Supervisor(s): Dr Kang Li

Bioinformatics has in recent years emerged as a new promising approach in biology to build better predictive models of diagnosis, prognosis, and therapy at the cellular level of the living creatures. In particular, the synergy of genomic and other molecular research technologies and information technologies allow the identification of genes and proteins, or a functionally related cluster of genes and proteins, that may play a major role related to a specific phenotype.
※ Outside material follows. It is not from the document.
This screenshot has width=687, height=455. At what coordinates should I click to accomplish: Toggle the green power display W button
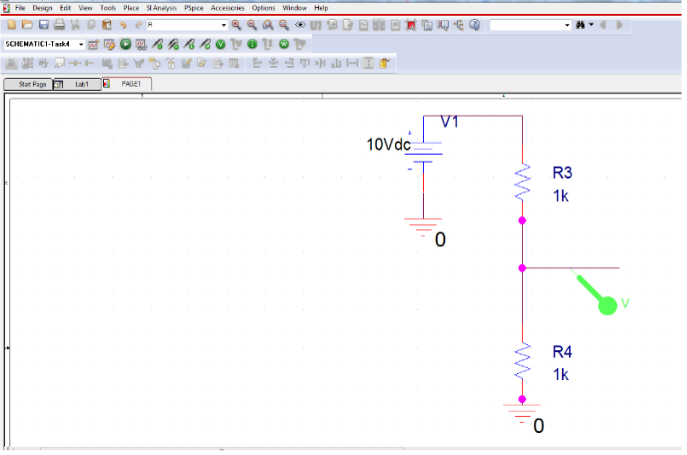[283, 44]
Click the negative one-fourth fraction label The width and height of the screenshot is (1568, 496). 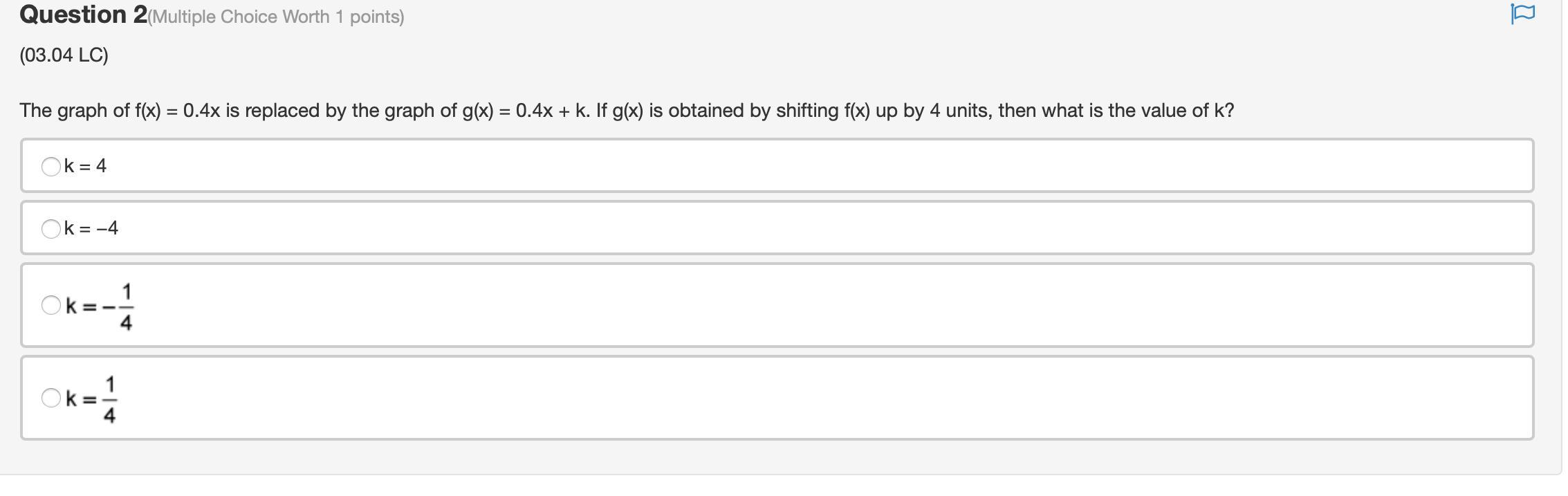point(100,306)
These have great potentials on a wide spectrum of applications, e.g. drug development, molecular, personalized and preventive medicine, food safety, microbial genome applications, waste treatment, alternative energy sources, antibiotic resistance, forensic analysis of microbes, improve nutritional quality, etc, to just name a few.

However, in data analysis and mining of bio-data, investigators are confronted with a few bottlenecks, one of which is the high dimensionality problem. That is each data sample could be defined by hundreds or thousands of measurements that might be concurrently obtained. For example, it is typically estimated that the human genome consists of up to 25,000 genes. Attempting to extract meaningful expression patterns, or to infer related genes and pathways, from small sets of data in such high dimensional space is incredibly difficult. On the other hand, high-throughput genomic microarray and proteomic technology have produced enormous data, which can be computationally too intensive to carry on data mining and predictive modeling.

This project will investigate advanced learning algorithms for bio-data, aiming to develop a set of efficient, explicit and automatic statistical techniques for the interpretation, classification and understanding of biological data and processes.